Um policial aborda Ram Munda na calçada. Quer saber o porquê daquelas manchas vermelhas em suas vestes. Imagina que seja sangue, quando na verdade é o nitrato de prata. Como o nosso personagem (Marc Boulet) é daltônico, ainda não havia percebido a similaridade das cores. Leva-o até sua guarita, onde pede que levante o seu short marrom. Um suor frio escorre por sua espinha, com medo de que o homem peça-lhe para baixá-lo, pois, por baixo do lungi sua pele é branca. Mas não o faz. Diz apenas que ele não tem sangue. A seguir inspeciona o seu saco de andarilho. O medo aumenta, pois há dinheiro francês nele.
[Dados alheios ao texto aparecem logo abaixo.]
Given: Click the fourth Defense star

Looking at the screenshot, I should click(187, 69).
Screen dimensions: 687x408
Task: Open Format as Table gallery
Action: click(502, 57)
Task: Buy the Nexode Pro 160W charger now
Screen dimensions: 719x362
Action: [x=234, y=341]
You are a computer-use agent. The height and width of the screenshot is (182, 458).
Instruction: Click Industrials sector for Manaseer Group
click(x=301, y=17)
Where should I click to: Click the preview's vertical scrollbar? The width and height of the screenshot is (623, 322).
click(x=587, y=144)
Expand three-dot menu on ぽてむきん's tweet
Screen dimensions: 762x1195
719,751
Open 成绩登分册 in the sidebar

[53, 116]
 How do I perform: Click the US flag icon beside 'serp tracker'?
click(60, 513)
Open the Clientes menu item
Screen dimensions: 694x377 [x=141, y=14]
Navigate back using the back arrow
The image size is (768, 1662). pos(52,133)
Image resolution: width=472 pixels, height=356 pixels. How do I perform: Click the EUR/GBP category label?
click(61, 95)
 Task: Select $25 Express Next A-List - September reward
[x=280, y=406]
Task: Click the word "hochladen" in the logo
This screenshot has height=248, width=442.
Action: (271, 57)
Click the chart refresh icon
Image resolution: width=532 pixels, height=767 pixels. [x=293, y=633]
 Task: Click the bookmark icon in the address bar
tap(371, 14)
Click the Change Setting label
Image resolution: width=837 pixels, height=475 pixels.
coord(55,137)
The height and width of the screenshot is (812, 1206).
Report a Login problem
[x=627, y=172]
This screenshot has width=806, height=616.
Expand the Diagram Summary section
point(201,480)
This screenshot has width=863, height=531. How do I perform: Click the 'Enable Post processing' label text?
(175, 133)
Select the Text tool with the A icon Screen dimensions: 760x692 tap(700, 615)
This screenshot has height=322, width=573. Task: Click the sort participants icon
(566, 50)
O homem da lei nada percebe e o deixa ir embora.

Marc Boulet (Ram Munda) está transtornado pelo pavor. Medo de ser preso, temor de ser expulso, medo de apanhar, receio de que a sua identidade seja revelada e de que seu sacrifício tenha sido em vão. Foi informado de que vez ou outra há batida policial, e, que eles prendem todos os novatos. E os prendem até por dois anos e, para comer, dão dois pãezinhos diários, depois de baterem muito neles. Os policiais indianos odeiam indigentes, são extremamente malvados. Levanta-se do local e observa o Ganges de longe, brilhando como um colar de esmeraldas, indiferente ao sofrimento daquela gente.

Milhares de banhistas fazem suas abluções, dizendo palavras mágicas. Homens evacuam em um canto. Alto-falantes confusamente espalham cânticos religiosos e músicas de filme híndi. Búfalos negros espalham-se nas águas lamacentas, que batem na margem. Dezenas de meninos soltam pipas vermelhas e verdes. Cachorros copulam. Cabras ficam escornadas nas escadas. Macacos saltam de galho em galho ou entre a multidão, sendo que é preciso não olhar diretamente em seus olhos, pois podem atacar. Abutres giram no alto do céu. Golfinhos saltam no rio. Cadáveres de animais flutuam por toda parte. O odor dos excrementos é insuportável. Intocáveis lavam roupas neste esgoto imenso, a céu aberto e, depois, estendem-nas nas margens.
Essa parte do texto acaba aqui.